Engineering tech students learn with sand and flight

Hunter Wallace
News Editor


Technology Lab Assistant Karl Hoegeman (pictured right), Professor Bill Darling and students work with a drone in Hoegeman’s surveying course.

The use of two new pieces of technology— an Augmented Reality Sandbox and a drone — have helped students better understand the curricula of their engineering technology courses since the Fall 2017 semester.

Augmented Reality Sandbox

The Augmented Reality Sandbox was developed a few years ago by scientists at the University of California at Davis and uses advanced computer software and 3D projection to create a hands-on watershed science learning experience.

Moving the sand in the box creates a landscape with elevation lines, and holding one’s hand over it forms a “cloud” that releases water to flow across the landscape.

“There’s a lot of use out of [the sandbox] because students are having a hard time understanding contour lines,” said Karl Hoegemann, technology lab assistant and certified drone pilot.

“This is something that makes contour lines very easy to understand — they can actually put their hands on contours physically and see how it looks on a contour map all at once. A lot of classes have been out of that room,” continued Hoegemann.

Faculty member Craig D’Allaird discovered the UC Davis website for the sandbox and shared it with his colleagues. With free software available online, only hardware and construction of the sandbox was needed.

Over the past few months, Hoegemann built the sandbox, which holds over 200,000 pounds of sand and belongs only to Ivy League schools outside Hudson Valley. The sandbox and the computer to help run the system were put together using parts from the college’s media department, construction lab and other areas. Other faculty members added their expertise in programming.

The sandbox, which cost an estimated total of $3,000, made its debut last semester and immediately became popular with students. Faculty members are still discovering new uses for the sandbox, but Professor Bill Darling said it’s a perfect fit for the Civil Engineering Technology’s hydraulics and drainage classes, as well as for teaching the basics of topography.


Last semester, Karl Hoegemann, a certified drone pilot, collaborated with various faculty members on ways to integrate drones into their coursework. For example, students in the Civil Engineering Technology Transportation class are asked to perform traffic studies every semester. What used to be a manual process was changed this year when Hoegemann’s personal drone hovered over the intersection of Vandenburgh and Morrison Avenues and students remotely counted cars as they passed through the intersection.

“I have to either control the drone or watch while someone else controls it,” Hoegemann said. “This drone actually came with two controllers. One is called the ‘master,’ and that’s the one that actually pilots the drone. The second controller controls just the camera. So, the second operator is able to pivot the camera 360 degrees while in flight and can control any photos or videos or infrared imaging that may be taken from his controller.”

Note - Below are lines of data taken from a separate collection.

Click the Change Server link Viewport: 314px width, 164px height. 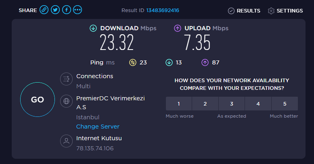tap(98, 127)
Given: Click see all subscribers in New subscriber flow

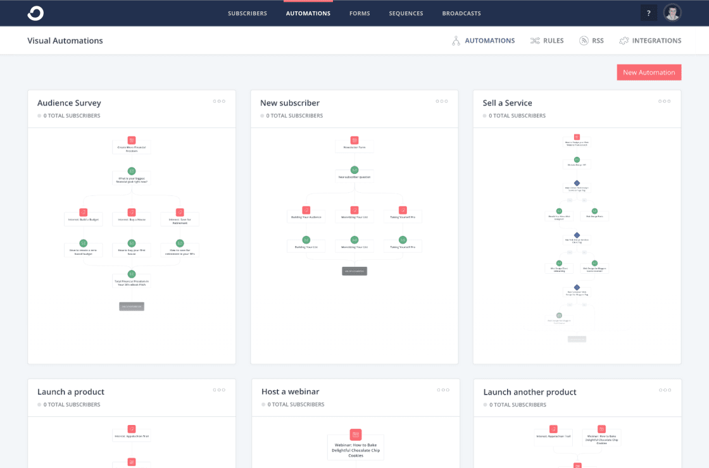Looking at the screenshot, I should pos(355,271).
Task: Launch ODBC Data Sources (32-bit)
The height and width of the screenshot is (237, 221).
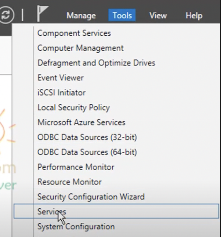Action: tap(87, 137)
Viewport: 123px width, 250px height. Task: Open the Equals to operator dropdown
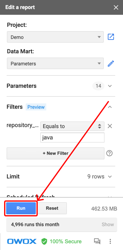click(72, 126)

While drones are not completely ready to handle the intricacies of certain work such as land surveying, they can create a three-dimensional map of a targeted area with a few hours.

“The drone is nothing more than a high tech tool, but what we’ve been doing this semester has been proof of concept,” said William Darling, professor of Civil, Construction, Industrial and Mechanical Technologies. “We have an idea and see if the drone can help us do it better or easier.”

Technology’s Future Role

Faculty members have noted the significance of technology like Augmented Reality Sandboxes and drones in education.

“Finding ways to reach the students and engage learning is always a challenge,” said Christine LaPlante, department chairperson of Construction, Industrial and Mechanical Technologies.

LaPlante continued, “In this new technological society, the ability to see, touch and feel becomes necessary for understanding difficult engineering concepts. The department is finding that use of these tools has assisted student success in understanding many of course concepts.”
“I’m looking forward to what’s coming because I can see that if there’s any piece of technology that’s remotely possible to get into, you can bet we [will] have it,” Hoegemann said. “We want the biggest bang for our buck for our students, and I believe that staying on the cutting edge of technology is a big step in doing that.”